■ Goal of the exercise:
Having located the line with "You are a GUI", repeat it and all remaining lines of the records exactly. Pictures do not belong in the answer.

■ Information provided:
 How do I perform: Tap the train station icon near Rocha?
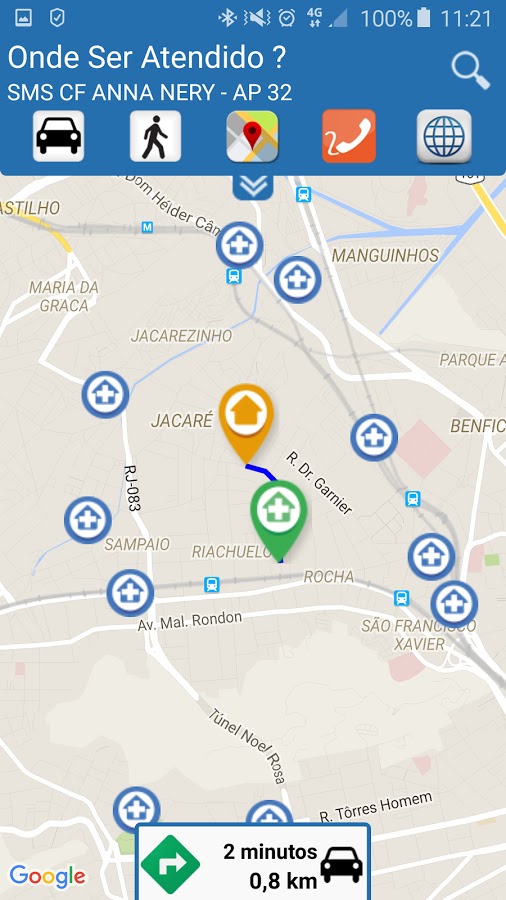coord(212,585)
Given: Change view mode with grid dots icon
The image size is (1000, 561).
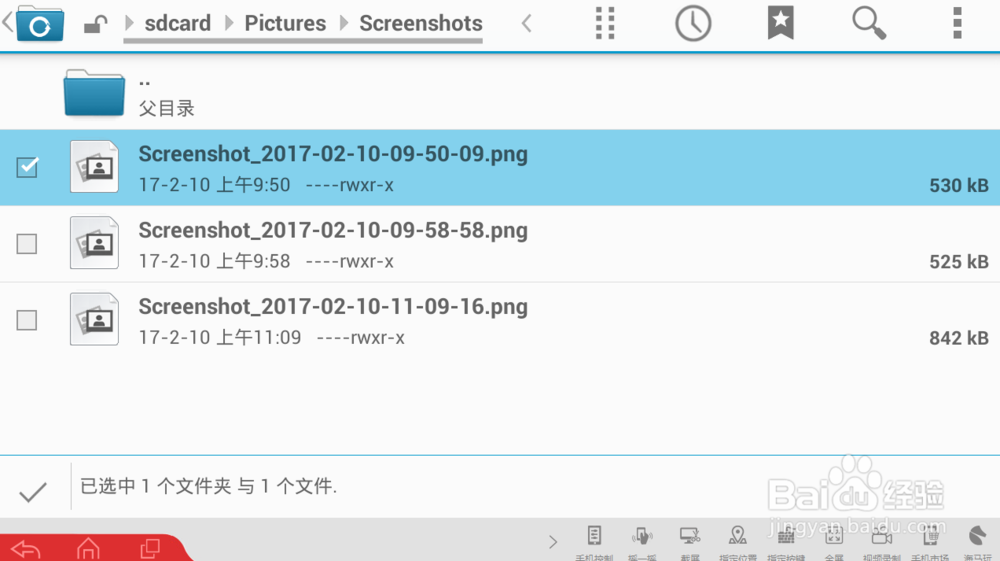Looking at the screenshot, I should [605, 24].
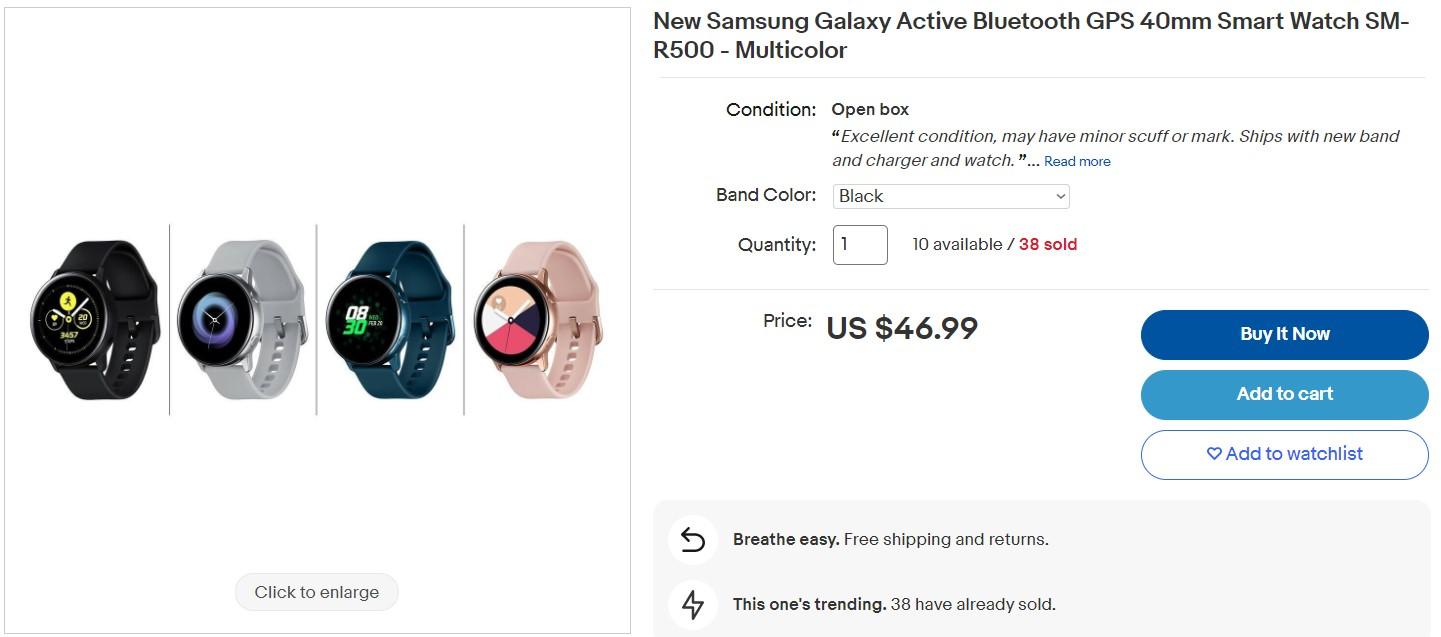Viewport: 1441px width, 637px height.
Task: Click the return arrow icon near Breathe easy
Action: coord(693,540)
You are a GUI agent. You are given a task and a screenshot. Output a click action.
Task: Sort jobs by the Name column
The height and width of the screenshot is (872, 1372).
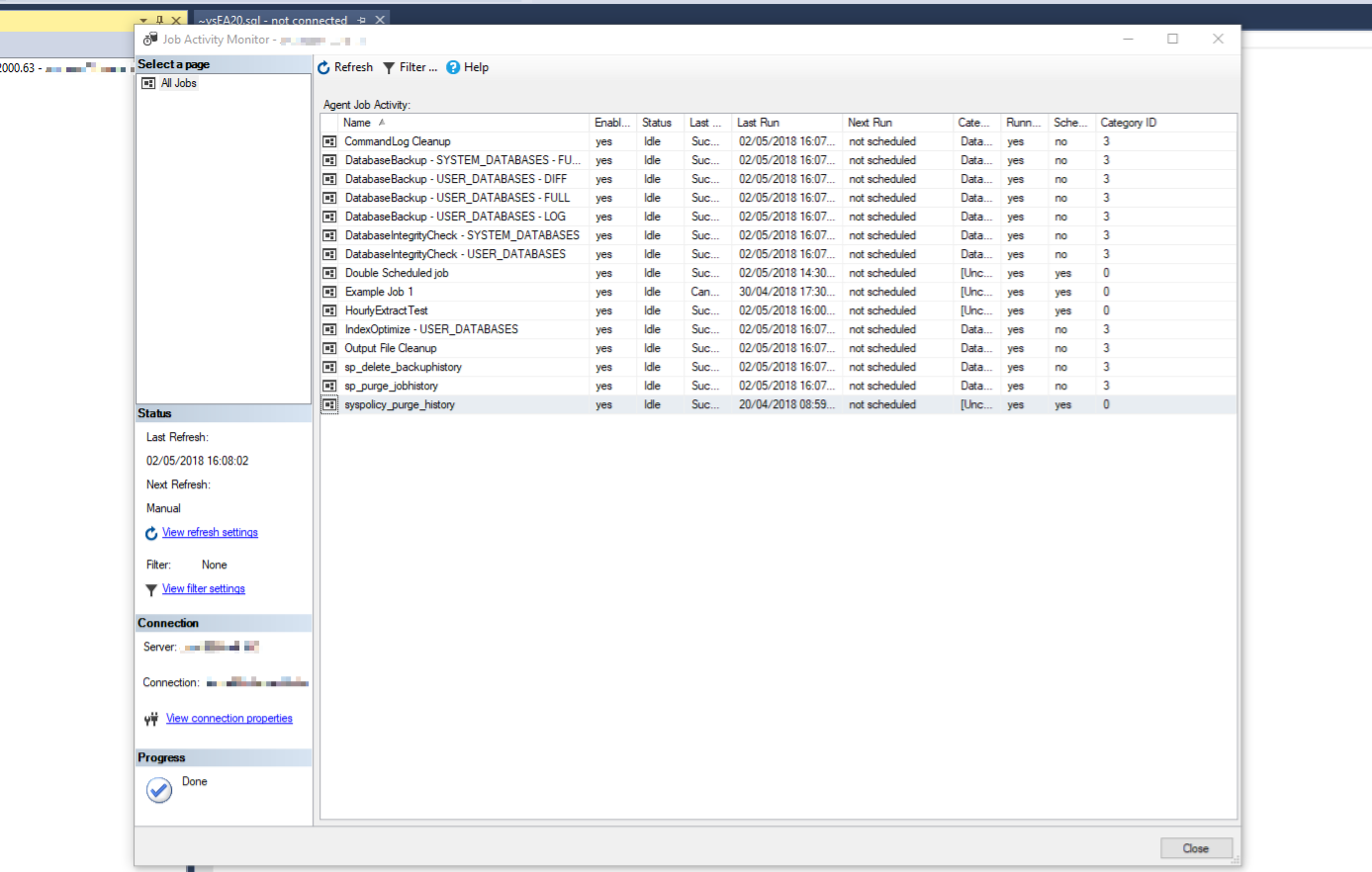(357, 123)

■ Exercise result:
You are a GUI agent. You are given a task and a screenshot. Output a click action.
Task: Sort jobs by the Name column
The height and width of the screenshot is (872, 1372).
(357, 123)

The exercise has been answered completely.